[Saved entries]
______________________________

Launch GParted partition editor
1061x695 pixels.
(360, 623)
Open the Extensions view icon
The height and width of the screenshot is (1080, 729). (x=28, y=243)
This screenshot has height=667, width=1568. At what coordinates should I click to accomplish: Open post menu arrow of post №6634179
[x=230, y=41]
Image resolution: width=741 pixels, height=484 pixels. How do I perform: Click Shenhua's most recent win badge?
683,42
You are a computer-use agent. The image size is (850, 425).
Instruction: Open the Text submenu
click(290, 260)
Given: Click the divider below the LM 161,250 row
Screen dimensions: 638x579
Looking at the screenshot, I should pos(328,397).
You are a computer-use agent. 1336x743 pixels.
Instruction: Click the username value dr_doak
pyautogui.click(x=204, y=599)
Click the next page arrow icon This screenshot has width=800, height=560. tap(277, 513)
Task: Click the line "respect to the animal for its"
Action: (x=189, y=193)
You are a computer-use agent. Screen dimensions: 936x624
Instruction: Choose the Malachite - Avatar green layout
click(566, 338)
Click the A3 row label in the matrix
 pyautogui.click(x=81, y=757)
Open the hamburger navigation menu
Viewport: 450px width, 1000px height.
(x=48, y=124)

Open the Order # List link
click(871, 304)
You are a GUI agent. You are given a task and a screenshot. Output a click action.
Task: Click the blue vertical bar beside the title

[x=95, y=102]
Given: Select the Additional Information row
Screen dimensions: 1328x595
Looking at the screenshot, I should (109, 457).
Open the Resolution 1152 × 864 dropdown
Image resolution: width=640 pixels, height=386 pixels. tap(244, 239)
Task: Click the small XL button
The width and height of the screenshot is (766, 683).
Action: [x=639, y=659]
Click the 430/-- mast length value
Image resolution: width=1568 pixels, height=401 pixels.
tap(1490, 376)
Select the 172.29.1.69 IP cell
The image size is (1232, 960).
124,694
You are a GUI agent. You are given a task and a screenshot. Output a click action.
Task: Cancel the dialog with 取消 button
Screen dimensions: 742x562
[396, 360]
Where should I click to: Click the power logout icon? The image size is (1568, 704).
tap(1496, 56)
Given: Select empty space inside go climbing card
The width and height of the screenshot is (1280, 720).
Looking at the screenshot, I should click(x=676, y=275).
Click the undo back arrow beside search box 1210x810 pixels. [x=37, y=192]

______________________________

* [REQUIRED TASK]:
Copy each of the items above word for word, keeping every line as it appears.

* [EXERCISE ANSWER]:
Launch GParted partition editor
1061x695 pixels.
(360, 623)
Open the Extensions view icon
The height and width of the screenshot is (1080, 729). (x=28, y=243)
This screenshot has height=667, width=1568. At what coordinates should I click to accomplish: Open post menu arrow of post №6634179
[x=230, y=41]
Image resolution: width=741 pixels, height=484 pixels. How do I perform: Click Shenhua's most recent win badge?
683,42
You are a computer-use agent. The image size is (850, 425).
Instruction: Open the Text submenu
click(290, 260)
Given: Click the divider below the LM 161,250 row
Screen dimensions: 638x579
Looking at the screenshot, I should pos(328,397).
You are a computer-use agent. 1336x743 pixels.
Instruction: Click the username value dr_doak
pyautogui.click(x=204, y=599)
Click the next page arrow icon This screenshot has width=800, height=560. tap(277, 513)
Task: Click the line "respect to the animal for its"
Action: (x=189, y=193)
You are a computer-use agent. Screen dimensions: 936x624
Instruction: Choose the Malachite - Avatar green layout
click(566, 338)
Click the A3 row label in the matrix
 pyautogui.click(x=81, y=757)
Open the hamburger navigation menu
Viewport: 450px width, 1000px height.
(x=48, y=124)

Open the Order # List link
click(871, 304)
You are a GUI agent. You are given a task and a screenshot. Output a click action.
Task: Click the blue vertical bar beside the title

[x=95, y=102]
Given: Select the Additional Information row
Screen dimensions: 1328x595
Looking at the screenshot, I should (109, 457).
Open the Resolution 1152 × 864 dropdown
Image resolution: width=640 pixels, height=386 pixels. tap(244, 239)
Task: Click the small XL button
The width and height of the screenshot is (766, 683).
Action: [x=639, y=659]
Click the 430/-- mast length value
Image resolution: width=1568 pixels, height=401 pixels.
tap(1490, 376)
Select the 172.29.1.69 IP cell
The image size is (1232, 960).
124,694
You are a GUI agent. You are given a task and a screenshot. Output a click action.
Task: Cancel the dialog with 取消 button
Screen dimensions: 742x562
[396, 360]
Where should I click to: Click the power logout icon? The image size is (1568, 704).
tap(1496, 56)
Given: Select empty space inside go climbing card
The width and height of the screenshot is (1280, 720).
Looking at the screenshot, I should click(x=676, y=275).
Click the undo back arrow beside search box 1210x810 pixels. [x=37, y=192]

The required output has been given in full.